Film Reviews

Posted: Sun., Dec. 31, 1939, 11:00pm PT

Too Many Husbands

Columbia. Director Wesley Ruggles; Producer Wesley Ruggles; Screenplay Claude Binyon; Camera Joseph Walker; Editor Otto Meyer, William Lyon; Music Frederick Hollander
Jean Arthur Fred MacMurray Melvyn Douglas Harry Davenport Dorothy Peterson Edgar Buchanan
Too Many Husbands is a light, fluffy and amusing triangle with complications set up when a woman finds herself with two husbands on her hands as the first turns up after reportedly drowning a year previously in boat cruise.
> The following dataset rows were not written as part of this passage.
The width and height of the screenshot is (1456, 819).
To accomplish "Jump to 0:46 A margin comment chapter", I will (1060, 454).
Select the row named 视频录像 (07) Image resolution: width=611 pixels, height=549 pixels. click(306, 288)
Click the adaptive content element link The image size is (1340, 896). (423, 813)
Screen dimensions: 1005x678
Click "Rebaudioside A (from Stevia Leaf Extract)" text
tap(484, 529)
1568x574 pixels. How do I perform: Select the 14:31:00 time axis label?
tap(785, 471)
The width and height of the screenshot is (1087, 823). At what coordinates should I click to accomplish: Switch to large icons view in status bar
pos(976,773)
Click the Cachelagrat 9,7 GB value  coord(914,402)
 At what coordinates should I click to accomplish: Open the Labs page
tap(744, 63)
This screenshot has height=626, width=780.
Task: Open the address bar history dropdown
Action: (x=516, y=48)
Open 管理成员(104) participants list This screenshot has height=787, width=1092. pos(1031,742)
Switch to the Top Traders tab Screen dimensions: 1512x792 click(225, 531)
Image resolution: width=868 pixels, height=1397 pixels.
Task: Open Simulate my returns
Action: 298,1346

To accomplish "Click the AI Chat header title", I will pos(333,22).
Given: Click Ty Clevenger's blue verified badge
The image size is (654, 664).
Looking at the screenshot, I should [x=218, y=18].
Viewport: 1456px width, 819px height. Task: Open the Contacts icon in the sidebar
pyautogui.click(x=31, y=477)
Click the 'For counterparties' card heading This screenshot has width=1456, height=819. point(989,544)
Picture is studded with explosive dialog and situations, with the two husbands pitted against each other in highly amusing episodes, while the wife becomes bewildered while enjoying the love and attention showered on her from two sides.

Husbands is very light in texture but keeps going at a merry pace mainly through deft direction by Wesley Ruggles and intimate dialog and situations provided by scripter Claude Binyon [from play by W. Somerset Maugham]. Finish is rather inconclusive with windup unable to provide a climax to the merry mad mixup of dual husbands displayed throughout.

Jean Arthur, Fred MacMurray and Melvyn Douglas are excellent in the three leads, each taking advantage of individual opportunities to score. Harry Davenport is fine as the wife's father, while Melville Cooper is a bewildered butler.

(B&W) Extract of a review from 1940. Running time: 80 MIN.